Ancora sembra non chiaro il panorama delle coalizioni politiche a Caivano visto che anche il sindaco uscente non ha sciolto la riserva sulla candidatura. Quel che è certo è che sono all’orizzonte nuove formazioni politiche sul panorama caivanese e ritorni di fiamma di vecchi politici sempre in voga.

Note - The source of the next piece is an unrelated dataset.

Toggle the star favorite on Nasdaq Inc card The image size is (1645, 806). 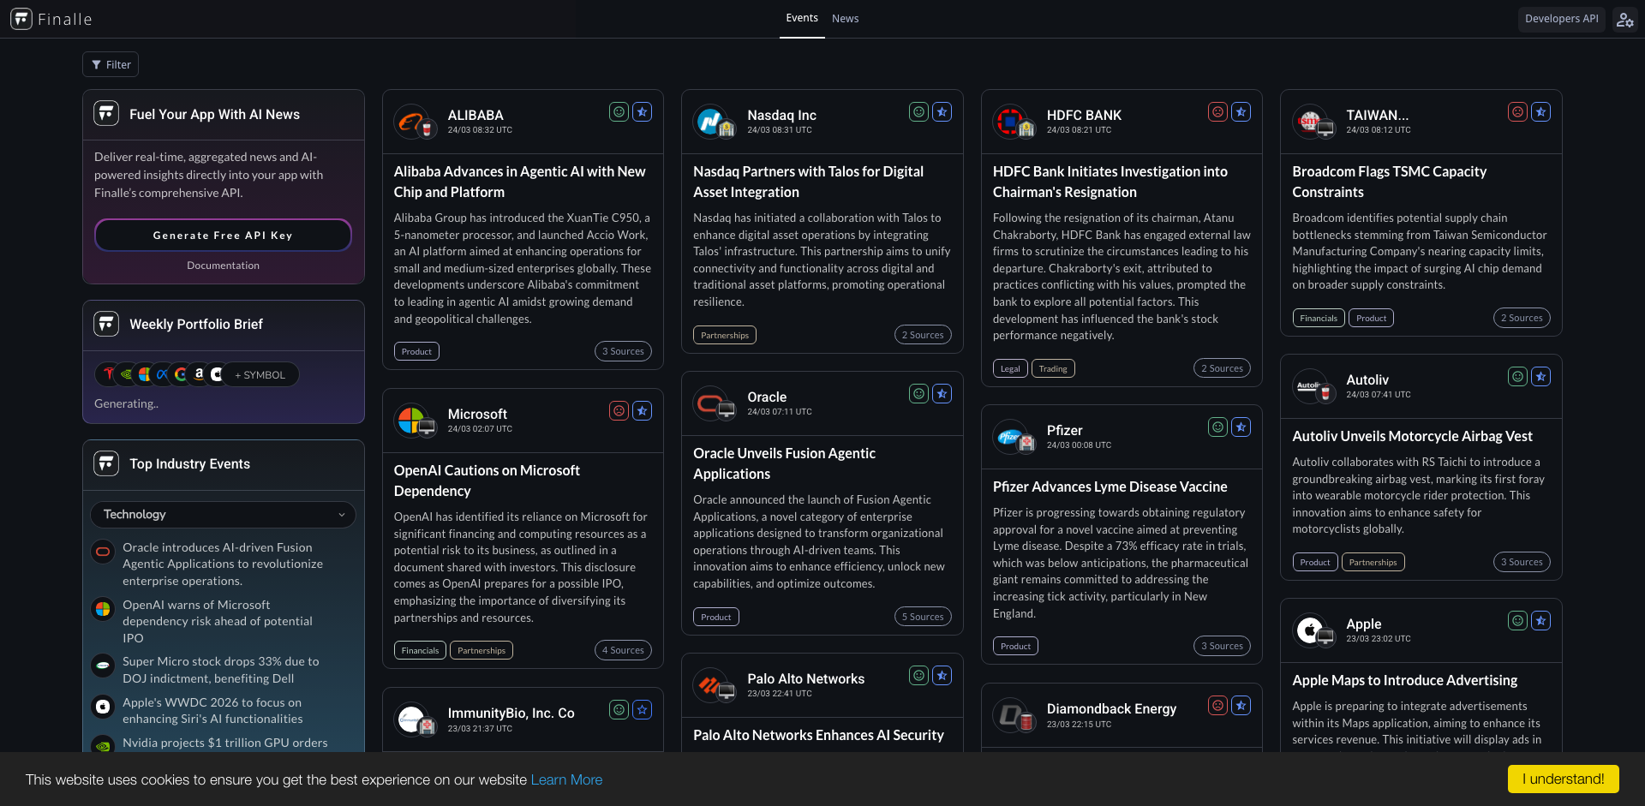tap(942, 112)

Da un lato ci sarebbe Idea Nuova di Monopoli dall’altro le nuove sigle che seguono l’andamento del termometro politico regionale quali Campania Libera, con Francesco Casaburo, Orgoglio Campano che conta tra le sue fila forse Fabio Mariniello ma anche DemA sembra avrà una sua lista, anche se ancora il suo esponente cardine resta nell’anonimato che rispettiamo, e la nuova idea di Clemente Mastella intento a ricostituire Udeur che potrebbe contare sulla collaborazione, non sappiamo se come candidato, di Biagio Abbate. I partiti nazionali, PD, Forza Italia, Movimento 5 Stelle, UDC e Lega, che possono contare in paese su personaggi di convalidata vita politica quali Pippo Papaccioli, Giuseppe Mellone, Gaetano Ponticelli, Antonio Falco, Sabatino Peluso affiancati da giovani leve quali quella del segretario cittadino del PD Antonio Angelino, se la vedranno con la consolidata lista Liberi Cittadini di Francesco Emione sostenuto da Pasquale Mennillo.

L’abbondanza di liste non è indice di fervente vita politica, serve sostanza e abbiamo chiesto proprio al giovane segretario del PD, Antonio Angelino, un suo pensiero: «“Dalle macerie e dai fallimenti è più facile ricostruire” questo è uno delle cliché del linguaggio politico moderno, molto in voga ultimamente a Caivano, che sinceramente mi preoccupa molto. Non che non sia d’accordo in parte con questa riflessione ma riportarla nel nostro contesto cittadino senza dotarla di una buona dose di anticorpi potrebbe essere addirittura pericoloso, e quindi generare macerie su macerie.

Per dirla meglio, la costruzione necessaria e indispensabile per il nostro paese non può essere figlia di superficialità o peggio di forzature personalistiche quindi egoistiche, anche perché sarebbero le stesse che hanno generato i 10 anni di fallimenti da cui veniamo. Lo schema dell’uomo solo al comando, amato dai più e già sperimentato più volte, dovrebbe questa volta lasciare spazio ad un maggiore senso di responsabilità, ad una maggiore condivisione dei processi e soprattutto ad una selezione dei profili, delle forze politiche e in generale di tutti gli attori sociali sani del nostro paese, fatta in maniera chiara trasparente e coscienziosa.

Se la logica della sommatoria dei voti nella formazione delle coalizioni avrà ancora una volta precedenza rispetto alla sommatoria delle competenze, delle responsabilità, e del rispetto delle istituzioni democratiche, ci troveremo un altro sindaco, un’altra maggioranza e un’altra giunta, ma con le medesime condizioni di impossibilità rispetto alle scelte politiche strategiche ed alle determinazioni amministrative che sono fondamentali per la funzionalità, l’efficienza e l’efficacia del nostro Comune.

Solo se riusciremo a costruire tutto ciò, faremo della politica lo strumento per migliorare le condizioni di vita della città e dei cittadini, altrimenti continueremo ad essere percepiti come inutili o peggio dannosi per la nostra comunità.

Dagli errori si impara ed ora è il momento di dimostrarlo, per ridare slancio, dignità e nuova immagine positiva a tutto il nostro territorio. È una sfida che dobbiamo e vogliamo assolutamente vincere.»

I “vecchi politici” e le liste civiche!? Quelli non mancheranno mai!